Swedish anti-piracy group Rights Alliance has filed a lawsuit against OVPN for hiding torrent website, ThePirateBay’s IP address
The fight between the anti-piracy groups and the torrent websites is a never-ending cat and mouse game. Yesterday we had reported how a anti-piracy law firm is making the YIFY clone, YTS torrent website share torrent downloaders emails and IP address in lieu of penalty and sentencing. This was in Hawaii and something similar is happening in Sweden.
TorrentFreak has reported that Sweden based anti-piracy group, Rights Alliance has launched a campaign against OVPN, a virtual private network (VPN) provider, claiming that the operators of ThePirateBay are using OVPN to hide their IP address and actual location. Rights Alliance is alleging that the VPN provider is complicit with The Pirate Bay in pirating movies and TV shows.

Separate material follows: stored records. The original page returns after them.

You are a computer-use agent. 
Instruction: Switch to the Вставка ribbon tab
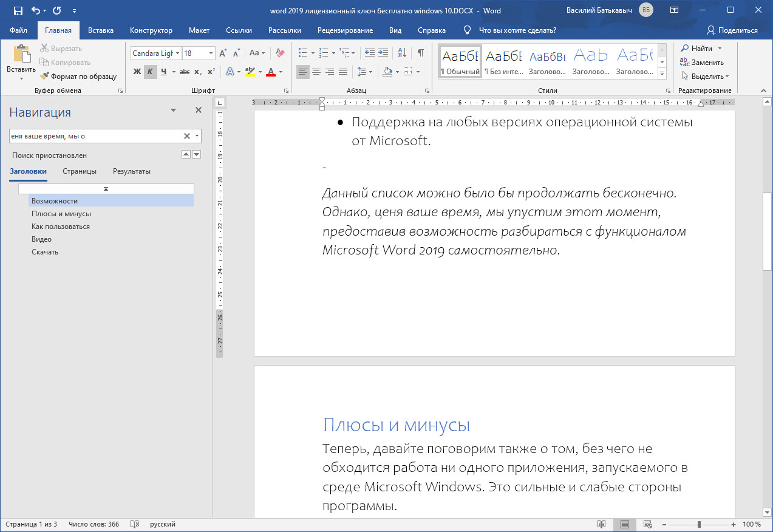100,29
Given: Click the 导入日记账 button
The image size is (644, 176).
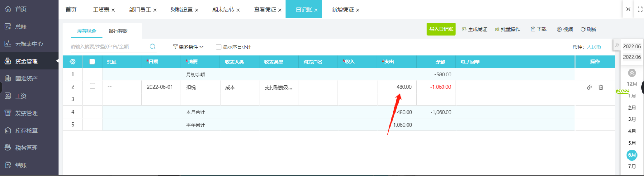Looking at the screenshot, I should point(441,29).
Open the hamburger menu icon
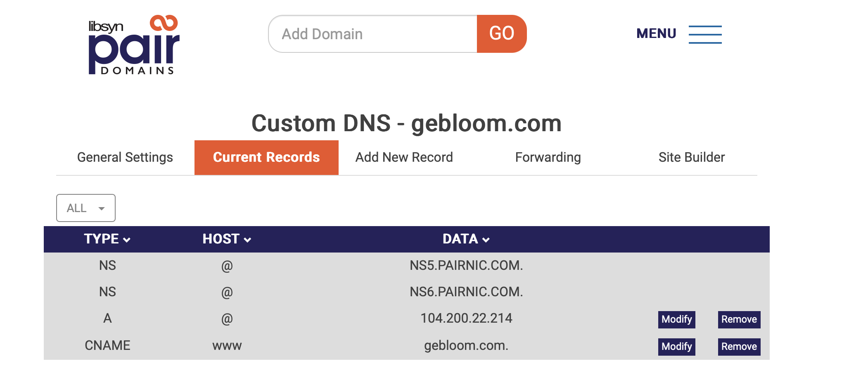Image resolution: width=868 pixels, height=373 pixels. [705, 35]
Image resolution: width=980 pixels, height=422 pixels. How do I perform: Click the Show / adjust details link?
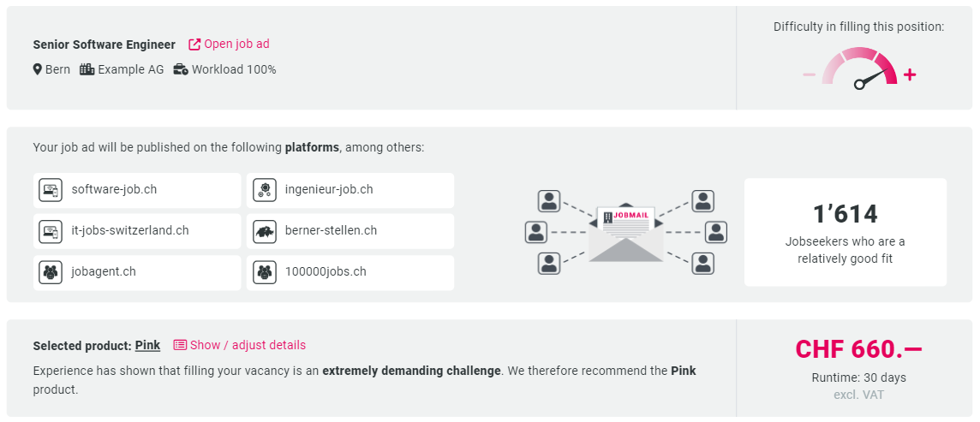pos(248,345)
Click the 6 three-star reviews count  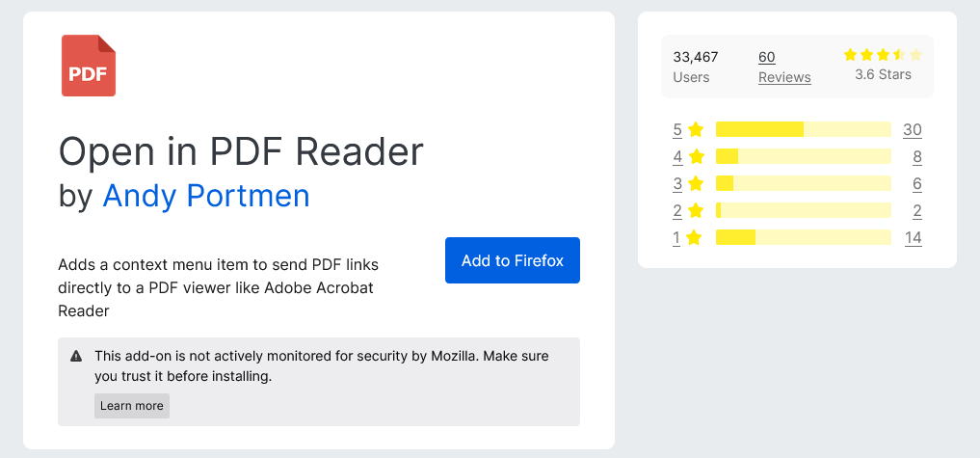tap(916, 184)
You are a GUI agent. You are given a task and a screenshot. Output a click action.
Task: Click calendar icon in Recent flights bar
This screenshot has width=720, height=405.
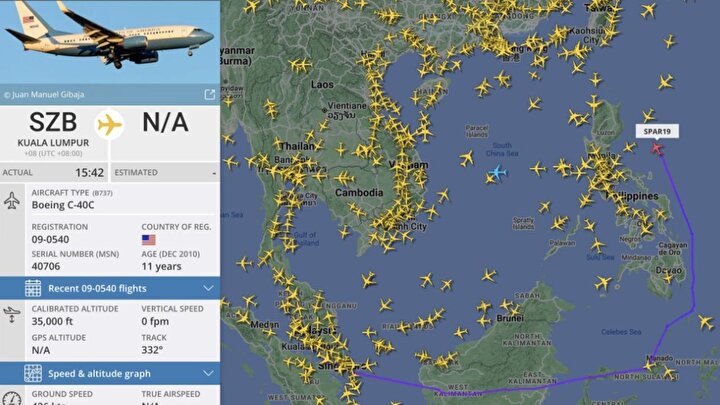pyautogui.click(x=33, y=288)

Rights Alliance has initiated a lawsuit against OVPN to reveal the IP address of the world’s top pirate website. Rights Alliance wants OVPN to handover whatever information the VPN provider may hold about The Pirate Bay and its operators.
This is a bizarre allegation to hold a VPN provider guilty for what its client does. OVPN has replied to the Rights Alliance allegation that it has no data about TPB as it is a no-logs VPN provider. The no-logs VPN service providers don’t save any information about the client. And in this case, The Pirate Bay so OVPN can’t give the information Rights Alliance wants.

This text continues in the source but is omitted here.